In Europe, an aperitif signals a particularly sacred pause between the day and dinnertime, a restful waiting period. On this side of the pond, we’re not as easily talked into waiting for our food (unless, of course, we’re talking about a brunch line), and aperitifs have become more of a cocktail ingredient than a drink themselves. Happily, a few places around town are preserving both the flavors and habits that make aperitifs such a staple in other parts of the world.
Halfway down a perpetually damp, dark alley in the FiDi, a brooding street opens up into a warm café brimming with charm. Café Claude is French in the purest sense, and the best spot to find aperitifs in their natural habitat. Low red lights, a French menu, and live jazz four nights a week provides an authentic backdrop for sipping through the classics, from Campari to Dubonnet to Lillet and Pastis. And, if it’s that kind of night, you’ll find three different kinds of absinthe. Just don’t forget to eat.
More updated and localized, Range has dedicated an everyday happy hour to aperitifs only. Inspired by bar manager Taylor Buffington’s time in Madrid, the happy hour was his way of inoculating Valencia Street with that European pastime, demanding a deliberately slow transition into an evening of eating. While you can get an impressive spread of sherry, vermouth and amaro, the heart of the menu is the aperitif cocktails. The Sun Also Rises provides a bubbly and bitter stage for amontillado sherry, and the Paris to Milan spotlights the berries and aromatics of cocchi americano rosa and St-Germain elderflower. The madeira-dosed Kid Charlemagne is a bit smoother and sweeter—a better introduction to aperitifs if you’re the leather armchair, brandy-sipping type.
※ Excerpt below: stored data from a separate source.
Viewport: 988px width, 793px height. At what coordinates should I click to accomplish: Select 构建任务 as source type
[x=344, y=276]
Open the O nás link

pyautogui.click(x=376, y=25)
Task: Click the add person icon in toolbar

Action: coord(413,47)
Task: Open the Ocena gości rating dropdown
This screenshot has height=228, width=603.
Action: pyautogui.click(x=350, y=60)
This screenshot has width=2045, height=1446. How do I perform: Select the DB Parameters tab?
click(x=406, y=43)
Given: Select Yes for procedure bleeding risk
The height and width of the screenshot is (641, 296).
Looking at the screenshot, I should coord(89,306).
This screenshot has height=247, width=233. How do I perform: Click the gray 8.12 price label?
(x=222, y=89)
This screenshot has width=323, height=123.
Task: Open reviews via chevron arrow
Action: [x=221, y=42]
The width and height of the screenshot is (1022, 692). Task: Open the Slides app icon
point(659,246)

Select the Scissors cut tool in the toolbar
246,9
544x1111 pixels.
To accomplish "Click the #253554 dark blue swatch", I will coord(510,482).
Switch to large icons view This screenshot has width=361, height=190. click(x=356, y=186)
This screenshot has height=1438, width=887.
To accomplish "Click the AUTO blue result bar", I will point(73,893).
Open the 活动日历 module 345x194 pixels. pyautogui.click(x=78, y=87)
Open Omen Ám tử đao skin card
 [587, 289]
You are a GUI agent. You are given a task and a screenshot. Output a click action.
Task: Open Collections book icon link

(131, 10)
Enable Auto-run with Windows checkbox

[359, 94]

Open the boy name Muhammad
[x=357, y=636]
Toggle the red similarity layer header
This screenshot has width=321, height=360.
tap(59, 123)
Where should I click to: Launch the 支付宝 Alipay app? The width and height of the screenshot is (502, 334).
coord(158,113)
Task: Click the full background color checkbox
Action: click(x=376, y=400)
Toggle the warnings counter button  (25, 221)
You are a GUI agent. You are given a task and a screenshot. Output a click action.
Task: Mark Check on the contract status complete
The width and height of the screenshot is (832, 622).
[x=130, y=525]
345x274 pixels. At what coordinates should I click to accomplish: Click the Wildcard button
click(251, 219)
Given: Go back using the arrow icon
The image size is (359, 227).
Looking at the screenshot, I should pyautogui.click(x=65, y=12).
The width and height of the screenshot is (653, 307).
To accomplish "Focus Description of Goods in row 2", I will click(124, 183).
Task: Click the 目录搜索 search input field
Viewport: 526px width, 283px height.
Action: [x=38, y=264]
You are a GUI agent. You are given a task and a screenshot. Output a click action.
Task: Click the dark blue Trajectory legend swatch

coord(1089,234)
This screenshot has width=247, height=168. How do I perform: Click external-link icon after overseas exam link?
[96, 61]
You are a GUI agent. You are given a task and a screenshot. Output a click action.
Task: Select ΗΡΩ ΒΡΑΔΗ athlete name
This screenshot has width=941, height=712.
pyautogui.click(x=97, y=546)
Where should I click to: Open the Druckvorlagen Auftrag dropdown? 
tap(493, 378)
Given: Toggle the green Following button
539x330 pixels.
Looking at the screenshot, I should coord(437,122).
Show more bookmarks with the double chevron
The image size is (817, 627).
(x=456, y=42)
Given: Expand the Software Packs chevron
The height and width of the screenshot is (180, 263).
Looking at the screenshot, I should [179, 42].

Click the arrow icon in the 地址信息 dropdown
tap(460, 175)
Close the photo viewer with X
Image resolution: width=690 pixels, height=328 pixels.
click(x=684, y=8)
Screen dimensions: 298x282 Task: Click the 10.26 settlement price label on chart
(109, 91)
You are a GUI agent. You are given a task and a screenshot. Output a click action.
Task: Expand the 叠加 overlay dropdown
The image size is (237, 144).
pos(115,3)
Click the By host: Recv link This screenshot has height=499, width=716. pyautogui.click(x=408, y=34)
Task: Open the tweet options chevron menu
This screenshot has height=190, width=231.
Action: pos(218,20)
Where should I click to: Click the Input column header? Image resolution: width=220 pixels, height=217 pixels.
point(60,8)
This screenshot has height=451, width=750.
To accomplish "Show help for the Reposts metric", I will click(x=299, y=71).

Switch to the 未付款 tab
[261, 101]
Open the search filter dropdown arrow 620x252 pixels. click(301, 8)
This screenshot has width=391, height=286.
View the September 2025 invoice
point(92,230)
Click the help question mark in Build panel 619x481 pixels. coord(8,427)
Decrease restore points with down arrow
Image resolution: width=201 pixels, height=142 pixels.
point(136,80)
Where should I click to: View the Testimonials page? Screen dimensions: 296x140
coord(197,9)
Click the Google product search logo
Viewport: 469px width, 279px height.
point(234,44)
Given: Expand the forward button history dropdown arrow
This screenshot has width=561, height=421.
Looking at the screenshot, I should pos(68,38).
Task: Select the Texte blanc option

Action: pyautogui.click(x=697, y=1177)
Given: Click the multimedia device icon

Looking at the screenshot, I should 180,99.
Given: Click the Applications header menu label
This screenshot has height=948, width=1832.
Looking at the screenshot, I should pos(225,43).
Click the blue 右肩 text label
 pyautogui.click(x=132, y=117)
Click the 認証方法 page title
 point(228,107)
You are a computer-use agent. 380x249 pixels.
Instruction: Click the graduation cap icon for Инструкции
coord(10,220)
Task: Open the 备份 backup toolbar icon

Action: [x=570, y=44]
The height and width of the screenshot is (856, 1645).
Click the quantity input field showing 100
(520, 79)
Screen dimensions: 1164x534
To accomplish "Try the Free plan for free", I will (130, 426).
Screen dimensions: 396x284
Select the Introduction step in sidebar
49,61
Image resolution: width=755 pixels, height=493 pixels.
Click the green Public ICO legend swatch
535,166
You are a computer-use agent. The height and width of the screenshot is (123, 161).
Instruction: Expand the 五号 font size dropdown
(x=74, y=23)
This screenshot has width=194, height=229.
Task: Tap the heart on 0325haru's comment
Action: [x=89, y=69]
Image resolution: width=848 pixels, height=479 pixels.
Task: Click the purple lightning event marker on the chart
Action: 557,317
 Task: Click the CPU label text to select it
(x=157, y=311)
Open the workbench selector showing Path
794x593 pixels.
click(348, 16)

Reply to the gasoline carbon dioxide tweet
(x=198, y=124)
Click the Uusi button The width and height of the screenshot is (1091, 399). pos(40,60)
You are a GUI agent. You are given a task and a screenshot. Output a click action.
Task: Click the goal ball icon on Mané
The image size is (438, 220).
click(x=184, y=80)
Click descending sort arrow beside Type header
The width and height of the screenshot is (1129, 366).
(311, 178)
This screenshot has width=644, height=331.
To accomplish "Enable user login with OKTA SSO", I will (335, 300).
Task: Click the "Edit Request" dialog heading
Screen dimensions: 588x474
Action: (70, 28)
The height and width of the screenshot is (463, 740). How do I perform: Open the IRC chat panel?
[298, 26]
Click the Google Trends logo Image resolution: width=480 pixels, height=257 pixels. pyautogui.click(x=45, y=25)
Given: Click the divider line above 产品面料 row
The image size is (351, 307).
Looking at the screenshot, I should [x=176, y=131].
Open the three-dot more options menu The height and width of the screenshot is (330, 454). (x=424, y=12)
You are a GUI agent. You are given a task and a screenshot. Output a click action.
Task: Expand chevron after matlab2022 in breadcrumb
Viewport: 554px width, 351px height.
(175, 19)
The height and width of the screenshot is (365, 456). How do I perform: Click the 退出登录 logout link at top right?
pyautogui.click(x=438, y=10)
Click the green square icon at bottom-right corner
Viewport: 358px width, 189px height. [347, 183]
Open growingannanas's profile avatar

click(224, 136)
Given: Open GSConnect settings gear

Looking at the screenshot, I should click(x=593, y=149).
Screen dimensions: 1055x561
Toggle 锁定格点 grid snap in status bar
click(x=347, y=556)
For a hit of nostalgia, try the “Inverted Classics,” following a similar formula to Julia Child’s famous “upside-down martini” that flips the ratio of gin to vermouth (a good way of turning any cocktail into an aperitif). Make sure to grab some house-made beef jerky or black rice chips off the bar menu to meet that appetite when it comes roaring up.
After too many years out of the spotlight, sherry has finally leapt back into bartenders’ favor thanks to its particular complexity. To start, hunker down at Nopa’s bar. From the lighter crisp fino cesar florido to the briny, savory Manzanilla sherries, from the nutty, caramel notes of the amontillado Fernando de Castilla to the rich complexity of a good oloroso, Nopa’s curated sherry lot is an education itself. And don’t forget to try a Palo Cortado, the rare variety wrought from grapes that naturally lose the yeast that protect them from oxidation. The result? A beautifully balanced sherry that rests in the sweet spot between clean and crisp, and warm and nutty.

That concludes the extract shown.